Rewrite the records from the line containing "The height and" down to the line containing "tap(302, 173)", substituting "hyperlink" for "link" and keeping everything else unchanged. Omit the pictures from your answer.
START Recorded information
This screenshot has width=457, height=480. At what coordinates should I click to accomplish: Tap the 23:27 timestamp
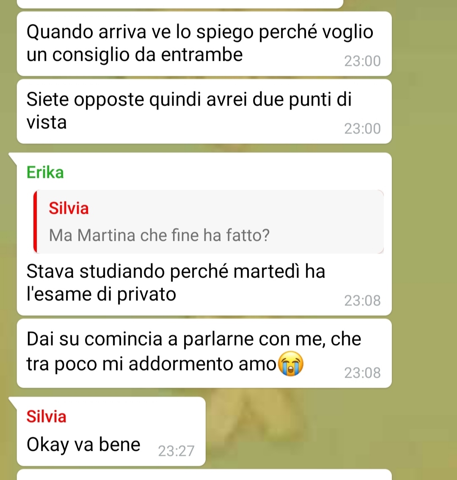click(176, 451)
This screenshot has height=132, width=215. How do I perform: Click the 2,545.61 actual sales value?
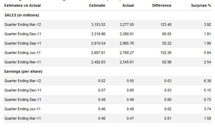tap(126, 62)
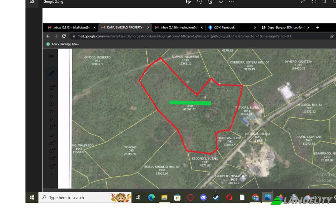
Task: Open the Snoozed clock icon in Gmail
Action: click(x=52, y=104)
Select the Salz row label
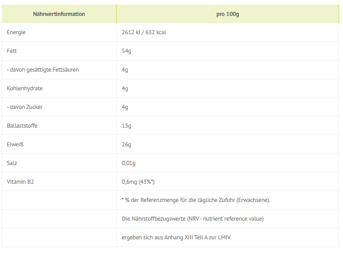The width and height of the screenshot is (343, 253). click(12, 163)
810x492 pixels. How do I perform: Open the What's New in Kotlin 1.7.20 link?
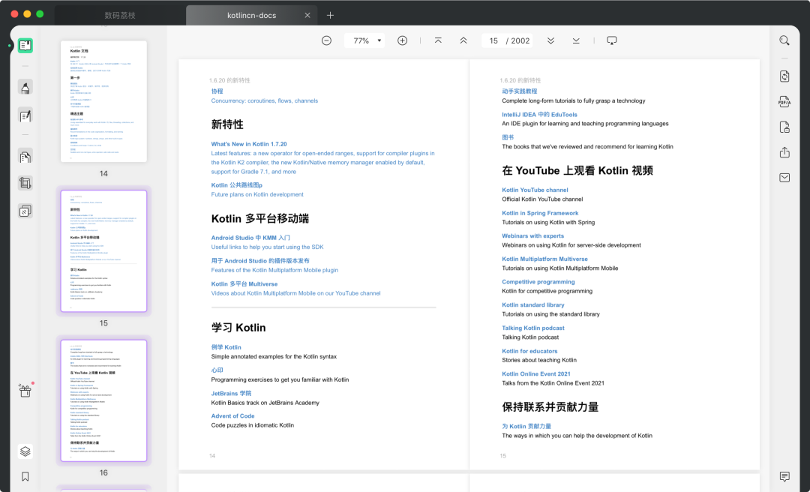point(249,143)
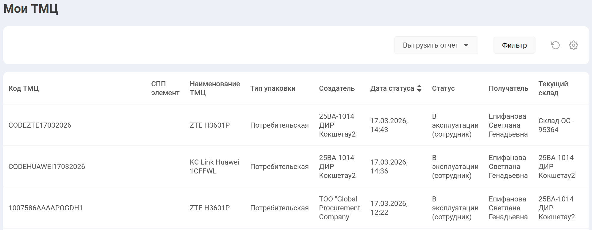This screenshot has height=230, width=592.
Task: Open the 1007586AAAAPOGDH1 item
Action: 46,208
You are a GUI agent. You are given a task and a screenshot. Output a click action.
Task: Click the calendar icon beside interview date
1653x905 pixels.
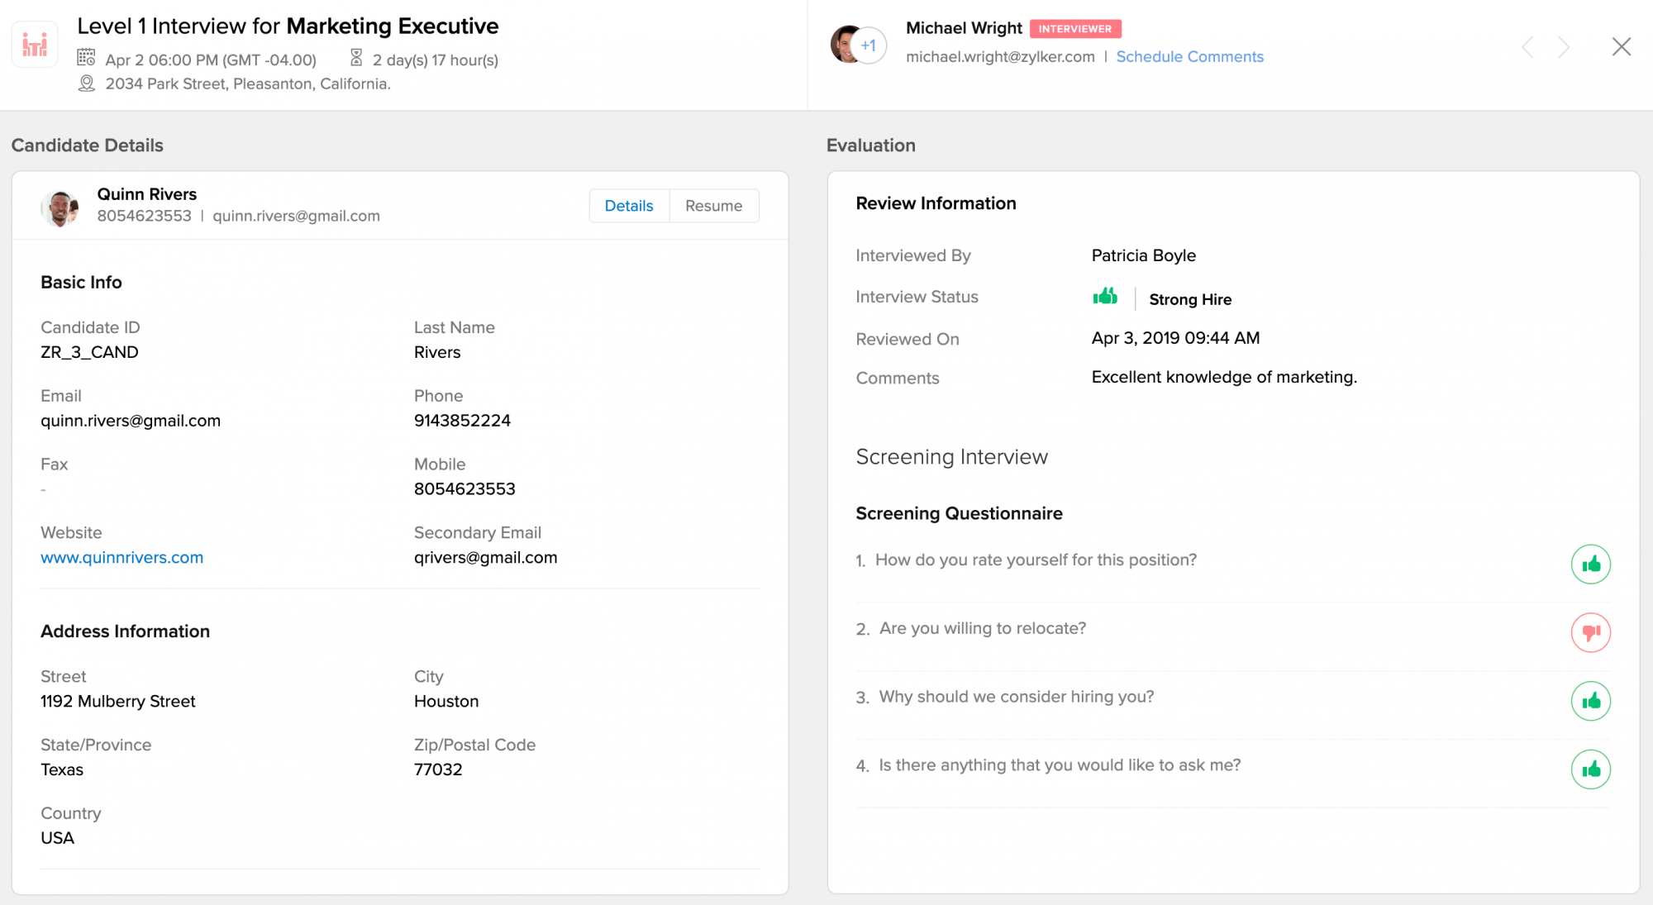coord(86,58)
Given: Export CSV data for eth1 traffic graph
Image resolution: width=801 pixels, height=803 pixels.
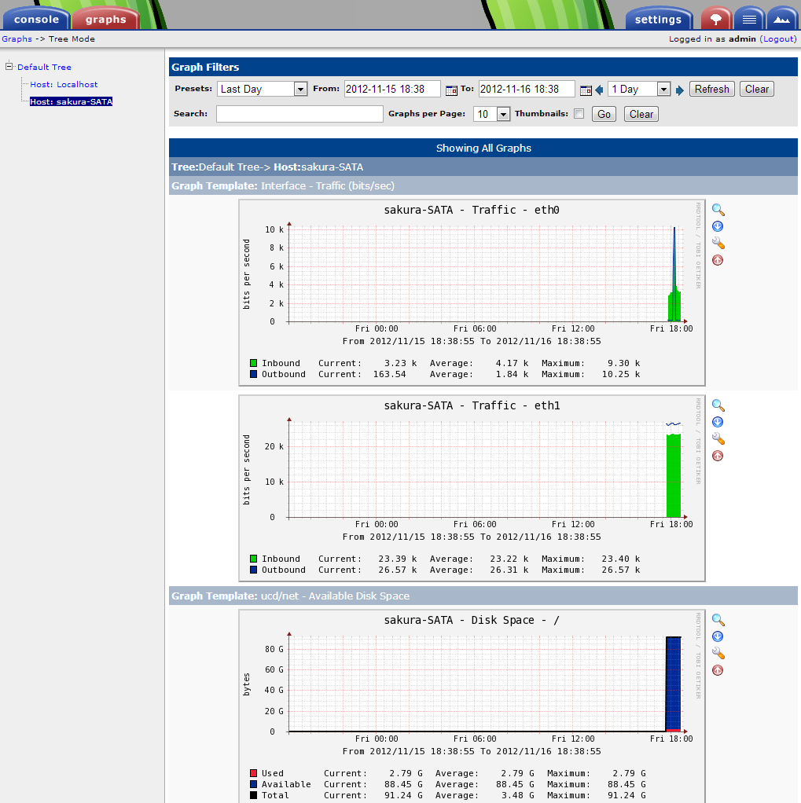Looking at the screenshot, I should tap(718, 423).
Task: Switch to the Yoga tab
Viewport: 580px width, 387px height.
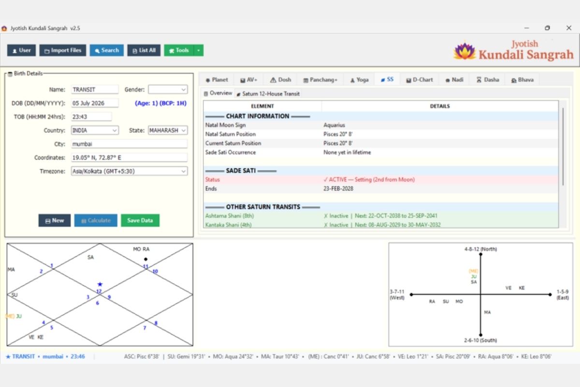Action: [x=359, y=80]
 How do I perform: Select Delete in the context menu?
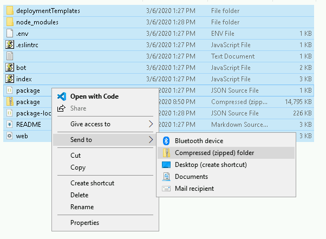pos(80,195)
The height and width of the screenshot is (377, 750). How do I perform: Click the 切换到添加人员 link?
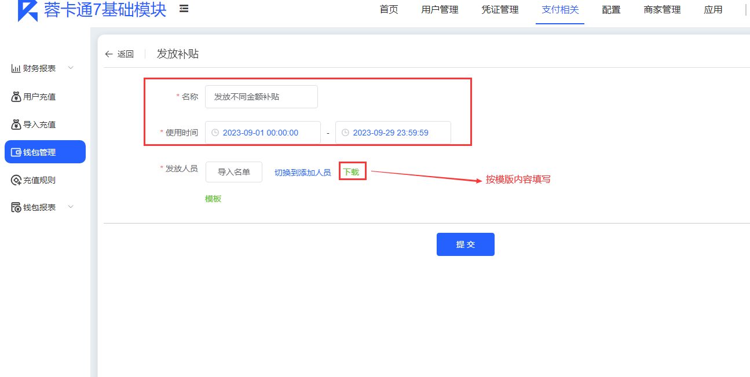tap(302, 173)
END Recorded information
START Recorded information
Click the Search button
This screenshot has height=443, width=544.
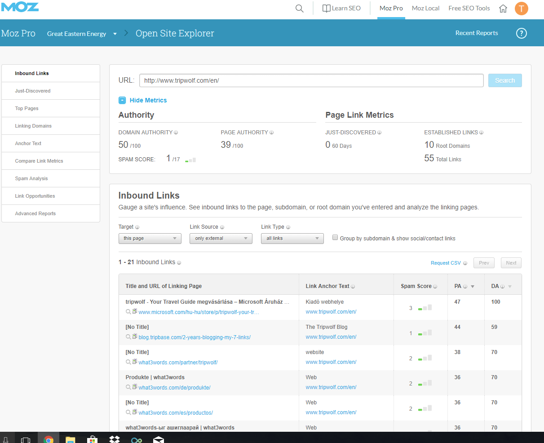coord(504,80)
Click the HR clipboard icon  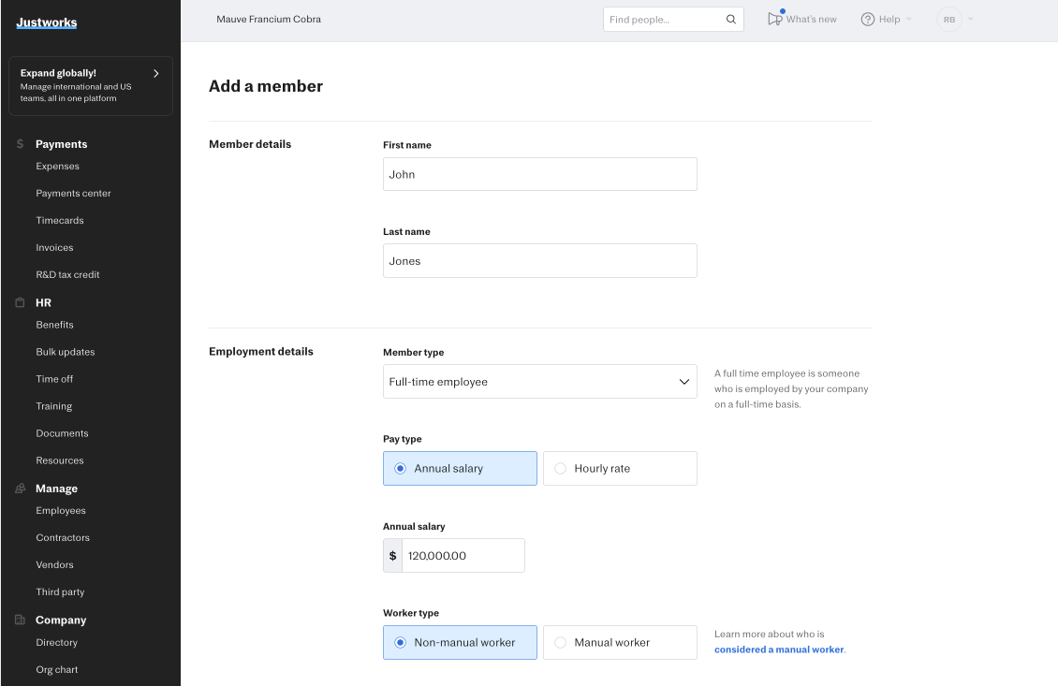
END Recorded information
START Recorded information
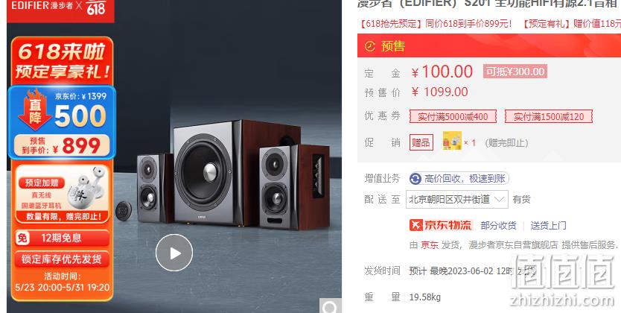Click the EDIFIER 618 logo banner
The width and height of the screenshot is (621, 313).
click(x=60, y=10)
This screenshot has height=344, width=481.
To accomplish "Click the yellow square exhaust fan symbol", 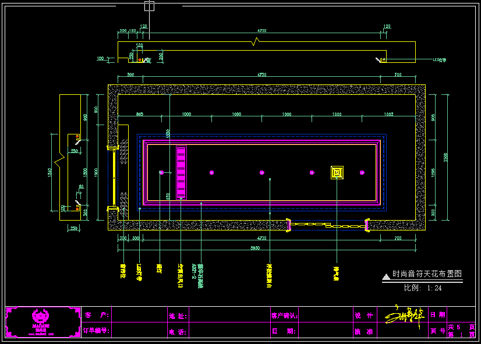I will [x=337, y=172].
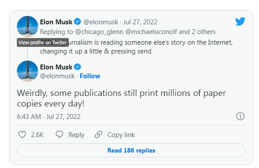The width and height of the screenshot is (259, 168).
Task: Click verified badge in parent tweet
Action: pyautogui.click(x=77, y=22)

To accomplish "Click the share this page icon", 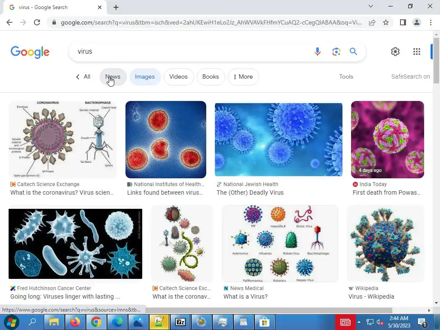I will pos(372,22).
END Recorded information
(Output of the task):
The height and width of the screenshot is (377, 750). How do I perform: Click the 切换到添加人员 hyperlink?
tap(302, 173)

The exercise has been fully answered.